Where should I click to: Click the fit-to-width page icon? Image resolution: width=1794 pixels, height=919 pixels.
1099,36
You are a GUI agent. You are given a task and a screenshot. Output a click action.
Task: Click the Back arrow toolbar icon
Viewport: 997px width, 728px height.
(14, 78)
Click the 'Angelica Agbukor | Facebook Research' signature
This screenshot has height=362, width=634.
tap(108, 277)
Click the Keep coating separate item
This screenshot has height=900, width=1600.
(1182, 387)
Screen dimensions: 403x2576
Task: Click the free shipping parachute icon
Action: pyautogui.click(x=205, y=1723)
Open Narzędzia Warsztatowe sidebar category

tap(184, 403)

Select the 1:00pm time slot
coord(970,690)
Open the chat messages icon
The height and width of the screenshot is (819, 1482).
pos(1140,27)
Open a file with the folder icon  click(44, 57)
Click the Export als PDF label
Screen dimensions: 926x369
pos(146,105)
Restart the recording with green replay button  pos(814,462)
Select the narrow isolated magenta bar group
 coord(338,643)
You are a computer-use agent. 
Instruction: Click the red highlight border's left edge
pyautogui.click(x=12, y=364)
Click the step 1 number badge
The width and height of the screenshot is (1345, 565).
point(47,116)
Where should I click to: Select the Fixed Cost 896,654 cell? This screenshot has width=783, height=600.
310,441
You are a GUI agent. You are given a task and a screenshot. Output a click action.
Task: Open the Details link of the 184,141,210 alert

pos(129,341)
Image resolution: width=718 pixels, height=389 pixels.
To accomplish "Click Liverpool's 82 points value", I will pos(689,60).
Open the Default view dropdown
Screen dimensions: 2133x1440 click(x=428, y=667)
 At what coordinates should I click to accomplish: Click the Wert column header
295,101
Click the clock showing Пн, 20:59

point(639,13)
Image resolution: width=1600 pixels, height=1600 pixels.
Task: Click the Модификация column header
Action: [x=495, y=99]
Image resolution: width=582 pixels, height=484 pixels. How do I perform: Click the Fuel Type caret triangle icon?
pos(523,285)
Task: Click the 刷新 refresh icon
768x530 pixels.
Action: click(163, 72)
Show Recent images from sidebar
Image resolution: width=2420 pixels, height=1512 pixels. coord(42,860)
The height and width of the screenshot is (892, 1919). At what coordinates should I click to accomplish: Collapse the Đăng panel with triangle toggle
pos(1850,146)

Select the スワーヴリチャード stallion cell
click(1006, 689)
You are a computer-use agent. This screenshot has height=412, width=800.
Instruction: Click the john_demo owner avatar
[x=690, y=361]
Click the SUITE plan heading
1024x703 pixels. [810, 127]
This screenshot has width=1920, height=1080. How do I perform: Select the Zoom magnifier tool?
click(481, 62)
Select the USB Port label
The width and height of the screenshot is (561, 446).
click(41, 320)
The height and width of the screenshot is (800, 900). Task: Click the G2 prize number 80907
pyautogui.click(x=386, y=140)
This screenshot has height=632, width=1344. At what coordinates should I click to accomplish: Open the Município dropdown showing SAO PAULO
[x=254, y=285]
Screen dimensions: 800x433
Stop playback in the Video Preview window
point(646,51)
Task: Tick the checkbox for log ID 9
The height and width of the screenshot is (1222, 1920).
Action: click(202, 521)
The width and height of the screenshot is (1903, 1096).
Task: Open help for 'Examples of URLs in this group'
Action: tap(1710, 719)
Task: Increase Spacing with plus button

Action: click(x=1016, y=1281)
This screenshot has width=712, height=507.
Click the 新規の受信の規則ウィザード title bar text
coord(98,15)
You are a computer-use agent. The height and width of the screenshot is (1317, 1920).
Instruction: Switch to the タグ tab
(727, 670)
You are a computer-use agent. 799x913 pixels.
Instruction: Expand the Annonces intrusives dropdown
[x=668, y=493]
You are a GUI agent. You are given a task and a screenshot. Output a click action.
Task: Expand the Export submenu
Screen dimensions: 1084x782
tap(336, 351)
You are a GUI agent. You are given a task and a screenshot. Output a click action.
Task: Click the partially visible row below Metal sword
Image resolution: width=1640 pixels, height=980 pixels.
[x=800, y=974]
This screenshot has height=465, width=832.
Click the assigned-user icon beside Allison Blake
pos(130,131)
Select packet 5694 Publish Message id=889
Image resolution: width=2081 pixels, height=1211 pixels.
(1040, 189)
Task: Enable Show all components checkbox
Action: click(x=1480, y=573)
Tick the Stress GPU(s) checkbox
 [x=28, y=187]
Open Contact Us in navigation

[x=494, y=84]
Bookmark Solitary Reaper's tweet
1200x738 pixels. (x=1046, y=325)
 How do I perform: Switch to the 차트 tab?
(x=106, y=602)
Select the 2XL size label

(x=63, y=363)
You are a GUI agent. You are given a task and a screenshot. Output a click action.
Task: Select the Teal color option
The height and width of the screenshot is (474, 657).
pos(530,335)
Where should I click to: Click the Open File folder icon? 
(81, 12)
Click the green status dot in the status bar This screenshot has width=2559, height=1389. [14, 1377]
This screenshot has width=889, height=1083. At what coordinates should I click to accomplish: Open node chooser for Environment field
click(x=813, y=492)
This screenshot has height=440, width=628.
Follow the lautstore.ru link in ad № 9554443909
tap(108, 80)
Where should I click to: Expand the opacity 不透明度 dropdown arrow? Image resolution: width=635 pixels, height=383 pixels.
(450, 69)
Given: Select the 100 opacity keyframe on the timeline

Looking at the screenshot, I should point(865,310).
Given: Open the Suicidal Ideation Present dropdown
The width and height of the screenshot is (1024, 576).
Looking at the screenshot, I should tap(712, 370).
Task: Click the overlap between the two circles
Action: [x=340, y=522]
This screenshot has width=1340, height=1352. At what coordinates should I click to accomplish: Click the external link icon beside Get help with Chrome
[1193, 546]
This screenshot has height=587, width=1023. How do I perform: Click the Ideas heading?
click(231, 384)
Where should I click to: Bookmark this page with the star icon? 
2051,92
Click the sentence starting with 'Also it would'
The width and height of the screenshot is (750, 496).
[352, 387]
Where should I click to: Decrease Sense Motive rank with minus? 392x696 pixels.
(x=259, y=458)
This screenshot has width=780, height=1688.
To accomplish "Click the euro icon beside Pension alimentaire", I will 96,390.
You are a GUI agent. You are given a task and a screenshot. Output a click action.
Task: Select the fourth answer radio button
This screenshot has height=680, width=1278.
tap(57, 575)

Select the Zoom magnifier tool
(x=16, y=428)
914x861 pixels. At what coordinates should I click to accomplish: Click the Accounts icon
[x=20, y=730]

## What is being asked
Arrange the lines above, from the line containing "Click the clock showing Пн, 20:59" through the line containing "1024x703 pixels. [810, 127]", as a Markdown table with the columns Row and Line. Number each row and leave out blank lines.

## Solution
| Row | Line |
|---|---|
| 1 | Click the clock showing Пн, 20:59 |
| 2 | point(639,13) |
| 3 | Image resolution: width=1600 pixels, height=1600 pixels. |
| 4 | Task: Click the Модификация column header |
| 5 | Action: [x=495, y=99] |
| 6 | Image resolution: width=582 pixels, height=484 pixels. How do I perform: Click the Fuel Type caret triangle icon? |
| 7 | pos(523,285) |
| 8 | Task: Click the 刷新 refresh icon |
| 9 | 768x530 pixels. |
| 10 | Action: click(163, 72) |
| 11 | Show Recent images from sidebar |
| 12 | Image resolution: width=2420 pixels, height=1512 pixels. coord(42,860) |
| 13 | The height and width of the screenshot is (892, 1919). At what coordinates should I click to accomplish: Collapse the Đăng panel with triangle toggle |
| 14 | pos(1850,146) |
| 15 | Select the スワーヴリチャード stallion cell |
| 16 | click(1006, 689) |
| 17 | You are a computer-use agent. This screenshot has height=412, width=800. |
| 18 | Instruction: Click the john_demo owner avatar |
| 19 | [x=690, y=361] |
| 20 | Click the SUITE plan heading |
| 21 | 1024x703 pixels. [810, 127] |